Sur le plan technique, la Cnil se félicite de l'absence de recours à la géolocalisation et de l'usage de pseudonymes qui "ne permettra pas de remontée de listes de personnes contaminées". Elle juge globalement le dispositif "conforme au RGPD", sous réserve de quelques ajustements. Le serveur sur lequel les données seront stockées et centralisées appelle ainsi "des mesures de sécurité organisationnelles et techniques de très haut niveau" avec en particulier un renforcement des algorithmes de chiffrement. Elle recommande aussi la publication des documentations techniques afin de donner la possibilité à la communauté scientifique de contribuer à l’amélioration du dispositif et à la correction d'éventuelles failles de sécurité.
Une concurrence entre applications nuisible
La Cnil relève ensuite un certain nombre de points de vigilance pour garantir une large diffusion de StopCovid, l'application devant être téléchargée par plusieurs millions de personnes pour espérer produire des résultats probants. Parmi ceux-ci, sa disponibilité sur l'ensemble des magasins d'application (App'store, Google play) et sa compatibilité avec la majorité des terminaux mobiles en circulation. La Cnil pointe cependant les risques liés à la coexistence de plusieurs applications, générant "une concurrence susceptible de nuire à l’efficacité du dispositif". Une allusion aux annonces d'Apple et Google – qui devraient sortir un protocole de suivi de contact d'ici le 28 avril avec des options techniques différentes par rapport au projet StopCovid – et au projet d'un consortium d'industriels français qui ont annoncé la semaine dernière l'organisation d'un test en Île de France (lire l'encadré ci-dessous).
Cet avis de la Cnil ne manquera pas d'alimenter les débats à venir à l'Assemblée nationale et au Sénat.

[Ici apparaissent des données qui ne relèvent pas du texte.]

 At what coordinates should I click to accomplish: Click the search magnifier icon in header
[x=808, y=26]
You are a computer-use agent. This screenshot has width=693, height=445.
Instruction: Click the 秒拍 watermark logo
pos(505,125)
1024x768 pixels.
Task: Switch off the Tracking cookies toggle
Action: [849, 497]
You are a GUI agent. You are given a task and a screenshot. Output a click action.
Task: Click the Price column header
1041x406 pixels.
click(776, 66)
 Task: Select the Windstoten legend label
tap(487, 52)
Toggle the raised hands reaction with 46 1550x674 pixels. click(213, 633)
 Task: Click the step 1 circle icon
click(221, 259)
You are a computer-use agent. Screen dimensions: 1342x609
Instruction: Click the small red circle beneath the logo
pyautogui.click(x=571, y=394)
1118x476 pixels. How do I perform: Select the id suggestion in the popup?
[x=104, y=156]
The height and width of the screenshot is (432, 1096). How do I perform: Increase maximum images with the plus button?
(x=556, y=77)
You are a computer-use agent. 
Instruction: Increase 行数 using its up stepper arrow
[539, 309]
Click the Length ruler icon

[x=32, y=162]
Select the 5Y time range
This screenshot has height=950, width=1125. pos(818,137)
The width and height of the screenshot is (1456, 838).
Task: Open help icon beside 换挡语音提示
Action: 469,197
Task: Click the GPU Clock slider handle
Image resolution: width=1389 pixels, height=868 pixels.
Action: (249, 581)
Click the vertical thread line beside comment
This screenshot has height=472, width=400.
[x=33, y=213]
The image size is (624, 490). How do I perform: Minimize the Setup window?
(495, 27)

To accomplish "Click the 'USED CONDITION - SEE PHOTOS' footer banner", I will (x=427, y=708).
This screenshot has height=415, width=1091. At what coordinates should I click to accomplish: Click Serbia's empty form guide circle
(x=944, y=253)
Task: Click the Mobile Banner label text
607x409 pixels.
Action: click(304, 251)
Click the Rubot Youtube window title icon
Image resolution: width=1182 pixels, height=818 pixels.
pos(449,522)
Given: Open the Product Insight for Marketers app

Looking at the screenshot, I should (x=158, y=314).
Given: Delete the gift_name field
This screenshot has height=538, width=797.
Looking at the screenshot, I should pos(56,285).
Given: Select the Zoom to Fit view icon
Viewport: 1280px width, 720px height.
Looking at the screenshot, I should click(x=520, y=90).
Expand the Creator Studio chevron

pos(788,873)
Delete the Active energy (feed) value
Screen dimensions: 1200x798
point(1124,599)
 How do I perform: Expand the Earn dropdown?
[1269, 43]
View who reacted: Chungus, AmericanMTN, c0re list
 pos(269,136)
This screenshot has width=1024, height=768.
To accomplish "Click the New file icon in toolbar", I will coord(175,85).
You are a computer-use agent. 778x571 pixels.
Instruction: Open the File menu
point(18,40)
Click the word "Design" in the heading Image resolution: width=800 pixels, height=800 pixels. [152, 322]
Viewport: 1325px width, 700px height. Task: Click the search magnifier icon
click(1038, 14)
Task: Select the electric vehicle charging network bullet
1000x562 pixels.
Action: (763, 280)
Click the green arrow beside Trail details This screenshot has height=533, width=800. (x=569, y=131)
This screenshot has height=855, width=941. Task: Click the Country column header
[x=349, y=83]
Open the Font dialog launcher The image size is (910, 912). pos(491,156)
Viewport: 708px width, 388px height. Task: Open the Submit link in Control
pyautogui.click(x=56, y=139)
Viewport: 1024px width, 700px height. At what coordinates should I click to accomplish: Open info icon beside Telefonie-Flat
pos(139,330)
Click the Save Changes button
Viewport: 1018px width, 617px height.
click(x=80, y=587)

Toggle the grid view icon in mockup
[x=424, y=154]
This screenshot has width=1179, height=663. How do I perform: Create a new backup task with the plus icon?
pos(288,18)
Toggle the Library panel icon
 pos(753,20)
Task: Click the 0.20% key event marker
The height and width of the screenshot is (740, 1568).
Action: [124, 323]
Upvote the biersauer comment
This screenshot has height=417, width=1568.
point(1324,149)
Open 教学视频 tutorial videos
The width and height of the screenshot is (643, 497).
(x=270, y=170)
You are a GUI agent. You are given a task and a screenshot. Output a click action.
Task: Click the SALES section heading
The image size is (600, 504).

Noyé dans la présentation du dispositif global de déconfinement, et sans vote spécifique sur l'application mobile, on peut cependant s'interroger sur la marge de manœuvre des parlementaires alors que le projet a suscité des réserves jusque dans les rangs de la majorité. C'est du reste peut-être une des raisons qui a conduit le collège de la Cnil à préconiser l'adoption formelle d'un texte législatif sur StopCovid.
Une application concurrente testée en Île-de-France
Bruxelles avait plaidé pour une application de traçage de contact unique européenne. C'est visiblement mal parti car pas une semaine ne passe sans qu'un nouveau projet d'application émerge. Après Apple et Google, c'est au tour d'un consortium incluant Orange, Capgemini, Dassault Systèmes, Sopra Steria et le cabinet de conseils SIA Partners d'annoncer le lancement de "StopC19". Tout comme StopCovid, StopC19 utilise la technologie Bluetooth pour bâtir son application de traçage de contacts. Déjà bien avancé (mais on n'en sait pas plus) l'application devrait être testée prochainement à Sartrouville et Saint-Germain-en-Laye a annoncé Orange aux Echos. Fera-t-elle concurrence à StopCovid ? Le projet "ne se fera pas sans l'aval des autorités sanitaires" tempère Orange. La Cnil a de son côté alerté qu'elle aurait son mot à dire. Si les industriels se disent prêt à conformer leur application à un appel d'offre gouvernemental, force est de constater que cet entrisme des industriels abonde dans le sens de ceux qui dénoncent le "solutionnisme technologique".